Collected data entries

+++++

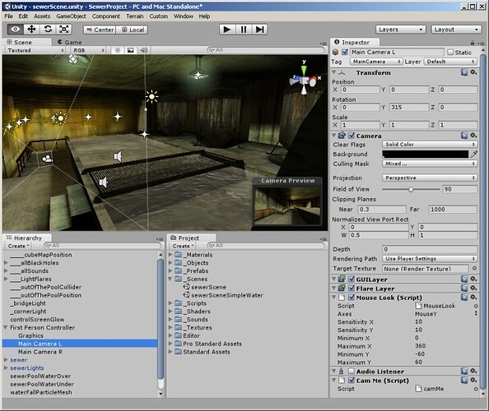Enable the Audio Listener component checkbox
The height and width of the screenshot is (411, 489).
click(x=352, y=372)
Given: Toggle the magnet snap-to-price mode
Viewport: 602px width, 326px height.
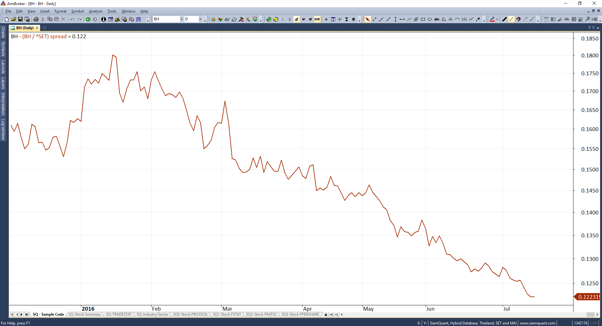Looking at the screenshot, I should point(518,19).
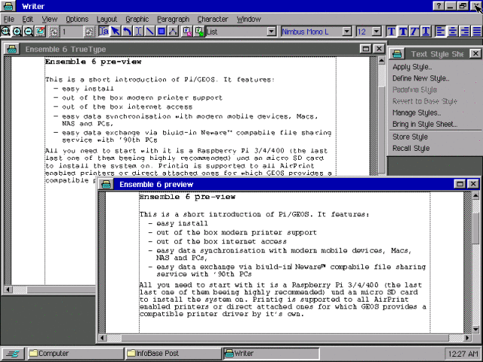Click the zoom out magnifier icon
Image resolution: width=483 pixels, height=362 pixels.
click(x=29, y=32)
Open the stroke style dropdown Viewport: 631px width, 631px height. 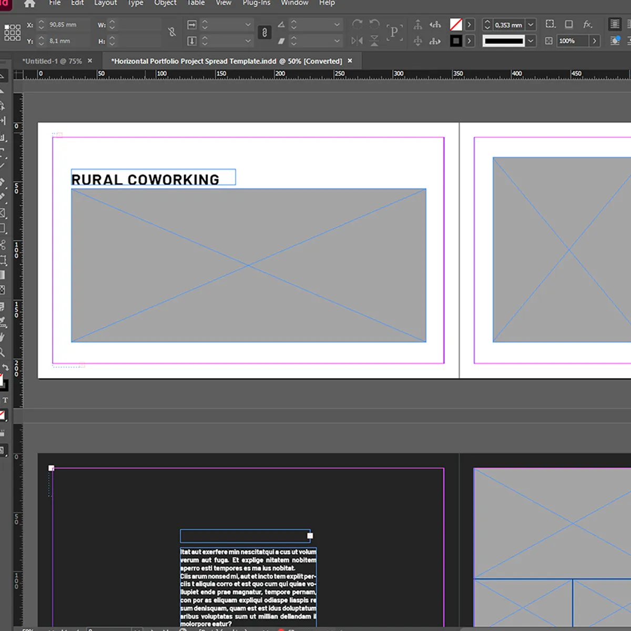(530, 40)
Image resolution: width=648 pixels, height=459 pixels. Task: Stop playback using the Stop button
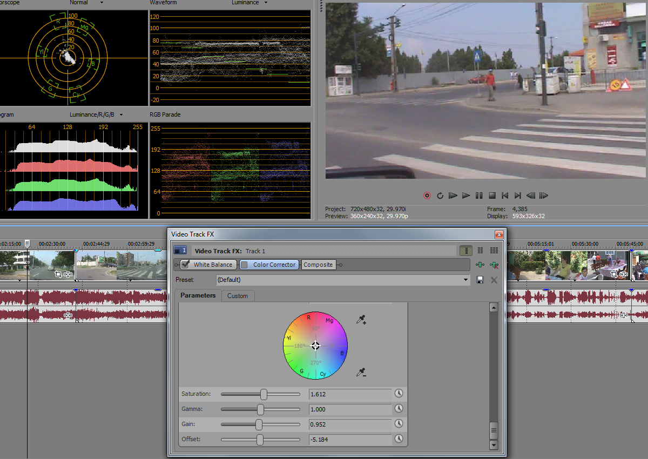click(492, 195)
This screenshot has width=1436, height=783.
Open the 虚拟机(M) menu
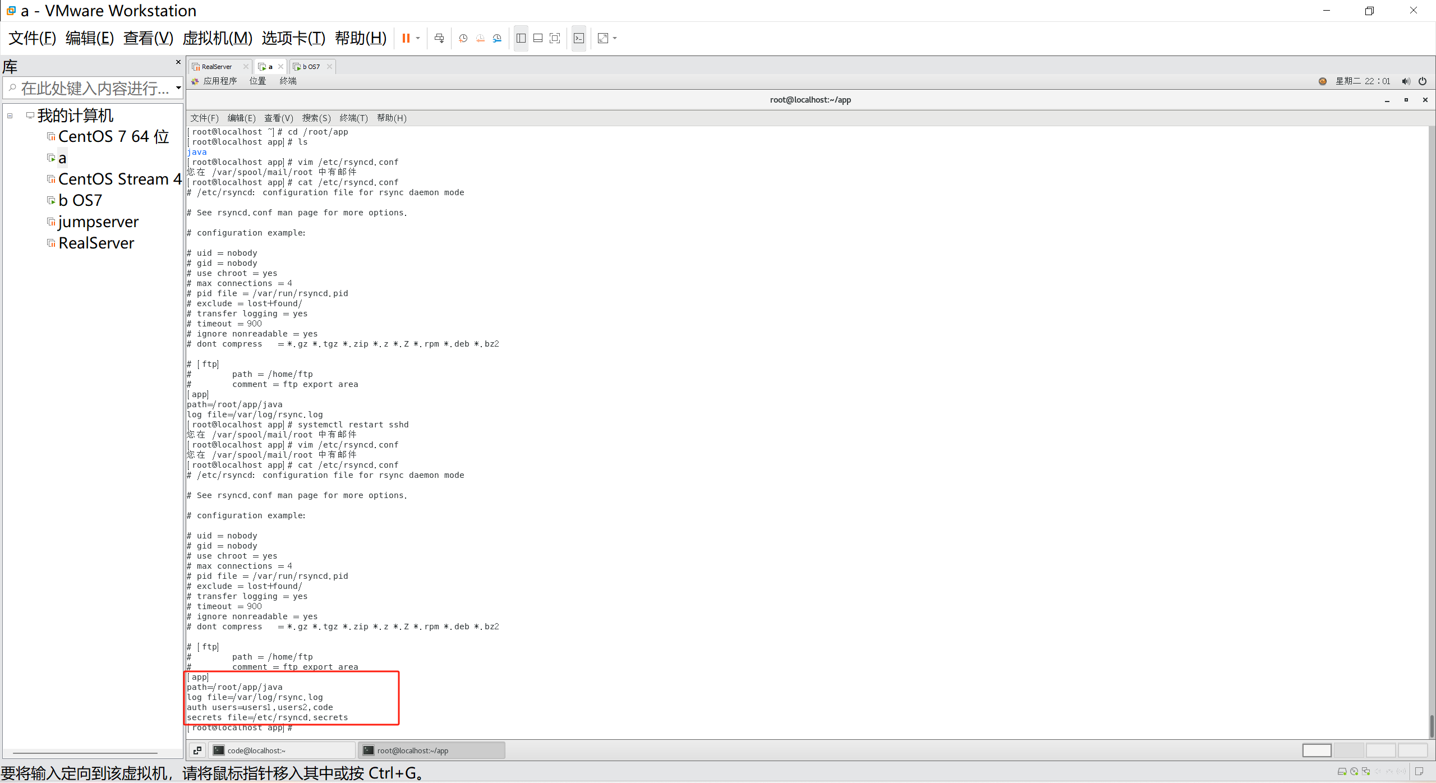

+++++

* **How to complete this task**: An exact copy is needed of every line from the one holding "Image resolution: width=648" to the end of the entries above, both ends kept and each picture dropped.

* **Answer section**:
Image resolution: width=648 pixels, height=459 pixels. Task: Stop playback using the Stop button
click(492, 195)
This screenshot has width=1436, height=783.
Open the 虚拟机(M) menu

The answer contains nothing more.